Today's report comes to you from Tusványos, a Hungarian ethnic festival in Romania where there is a significant Hungarian minority population. One of the things we heard at a panel discussion is how the Hungarian minority is picked on, so says the Hungarian bishop, by people in Romania, including, sometimes by the government.
It was quite a prickly criticism of Romania, and what's fascinating is sitting next to the bishop the whole time was the prime minister of Hungary, Viktor Orban, who had a lot of jokes and barbs about Romania and its new leader. One of the jokes was Orban has been prime minister so long that this is his 20th counterpart on the Romania side.
It was pretty cheeky, but he did have some olive branches for the Romanian government, and other neighbouring, countries too.
But I found it remarkable that the prime minister of Hungary would speak so passionately about the Hungarian minority in Romania. The title of the speech was "A Time For Peace", which I assumed was going to be about the Russia-Ukraine war.

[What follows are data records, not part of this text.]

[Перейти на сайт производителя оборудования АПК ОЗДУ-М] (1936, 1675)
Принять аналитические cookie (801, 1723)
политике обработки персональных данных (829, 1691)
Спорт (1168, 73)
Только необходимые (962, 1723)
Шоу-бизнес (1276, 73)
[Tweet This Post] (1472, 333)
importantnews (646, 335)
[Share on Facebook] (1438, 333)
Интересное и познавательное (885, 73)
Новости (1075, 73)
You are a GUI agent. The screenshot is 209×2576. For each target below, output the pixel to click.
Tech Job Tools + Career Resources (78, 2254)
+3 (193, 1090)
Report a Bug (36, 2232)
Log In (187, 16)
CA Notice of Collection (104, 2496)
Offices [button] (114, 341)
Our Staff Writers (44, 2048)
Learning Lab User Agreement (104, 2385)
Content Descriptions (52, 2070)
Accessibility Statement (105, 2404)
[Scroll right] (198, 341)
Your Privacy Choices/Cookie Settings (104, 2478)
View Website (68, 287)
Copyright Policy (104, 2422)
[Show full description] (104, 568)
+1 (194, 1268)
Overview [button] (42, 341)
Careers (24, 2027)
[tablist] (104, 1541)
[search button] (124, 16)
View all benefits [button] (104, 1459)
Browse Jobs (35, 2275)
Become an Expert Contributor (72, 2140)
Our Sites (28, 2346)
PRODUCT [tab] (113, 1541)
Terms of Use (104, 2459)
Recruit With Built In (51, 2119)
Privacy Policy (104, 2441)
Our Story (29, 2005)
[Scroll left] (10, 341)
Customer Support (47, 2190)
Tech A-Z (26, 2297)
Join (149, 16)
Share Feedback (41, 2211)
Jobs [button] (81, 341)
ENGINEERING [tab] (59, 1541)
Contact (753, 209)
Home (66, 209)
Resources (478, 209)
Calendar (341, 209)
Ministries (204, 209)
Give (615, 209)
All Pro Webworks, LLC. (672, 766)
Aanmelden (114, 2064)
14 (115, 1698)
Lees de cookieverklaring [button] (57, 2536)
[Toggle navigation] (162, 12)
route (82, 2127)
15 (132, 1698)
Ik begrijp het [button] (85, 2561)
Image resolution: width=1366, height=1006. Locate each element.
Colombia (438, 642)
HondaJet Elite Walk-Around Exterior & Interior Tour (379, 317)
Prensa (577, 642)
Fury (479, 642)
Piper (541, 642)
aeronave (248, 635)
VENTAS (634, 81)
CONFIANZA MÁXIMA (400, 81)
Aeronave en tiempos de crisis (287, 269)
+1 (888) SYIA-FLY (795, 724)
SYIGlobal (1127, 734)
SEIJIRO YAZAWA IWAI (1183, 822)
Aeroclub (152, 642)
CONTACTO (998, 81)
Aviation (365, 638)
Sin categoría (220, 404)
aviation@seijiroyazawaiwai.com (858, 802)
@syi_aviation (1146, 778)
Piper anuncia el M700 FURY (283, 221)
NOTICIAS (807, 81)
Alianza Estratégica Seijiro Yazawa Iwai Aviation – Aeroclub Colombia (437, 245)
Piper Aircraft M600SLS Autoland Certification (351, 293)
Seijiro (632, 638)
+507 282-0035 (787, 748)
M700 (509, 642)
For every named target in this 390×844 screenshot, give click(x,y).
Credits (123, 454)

That's not really the number one thing on the agenda for the folks here, though. They're ethnic Hungarians who regard themselves as Hungary but don't live inside the country. And the country that rules over them, Romania, they say treats them abusively or turns a blind eye to abuses against them.
I think the people at Tusványos interested in Hungarian nationalism and being defended and remembered by Hungarian politicians, so they're very supportive of Orban.
In the West, the media is pumping news about the Russia-Ukraine war all the time. Therefore, I think that's why I was expecting the whole world shared this obsession. Of course, they're quite concerned about the war; but it's not the number one thing on their mind. And we should remember that just because the United States, United Kingdom and a handful of other countries are obsessed by it, there are other things going in the world.
Here, economic development was something Orban talked about longer than he talked about the war. The European Union meddling in Hungarian affairs was something he talked about. He said that since the United Kingdom left the EU through Brexit, that's made it tougher for countries like Hungary. I suppose having the British in the EU helped tamp down some of imperial overreach of the EU.
He also referred to an essay that said in the last 300 years there had been 16 transitions of power from one global leader to the next, one civilization to the next, one great power to the next. And 12 out of those 16 transitions were violent, done through war. Only four were done peacefully. Orban said he's worried the world is at that juncture again, that the world is hurtling towards war.
He talked a lot about the rise of China economically; he talked about how the three largest investors in Hungary are Japan, South Korea and China — not the United States.
It was interesting to see just how unmoored he is from the United States. And maybe that's just a function of geography, he's far away from the U.S. and he has more pressing concerns locally.
If I had to take something from his speech, it's his belief in a national identity. And underneath the national identity is a Christian identity, and he used Christian language more than any politician in the West. He called the constitution a Christian constitution; he sat next to a Christian bishop; the emcee talked about Christian ideas and cited the Book of Matthew in his closing remarks.
Hungary is a very interesting place. Maybe it's a little more like Canada or the United States was a generation ago; before Christianity was driven out of the public square, and that void was filled by environmentalism, wokism, LGBTQism.
One thing Viktor Orban offers his people is identity. Identity of history, culture, art, language, religion, borders. That is a very strong identity and Orban is trying to strengthen it, that's why he's called a nationalist. Nationalism is sometimes used as an epithet in the West, which is a post-national society where we tend not to believe in anything.
Trouble is, if you don't believe in anything you'll fall for anything. If you remove from people their history, their national heroes, and if you take from them a belief system like Christianity, something will fill the void.
Here, in Hungary, Viktor Orban has a different idea. Filling the public square with Hungary-ness, and so far the people of Hungary seem to love it.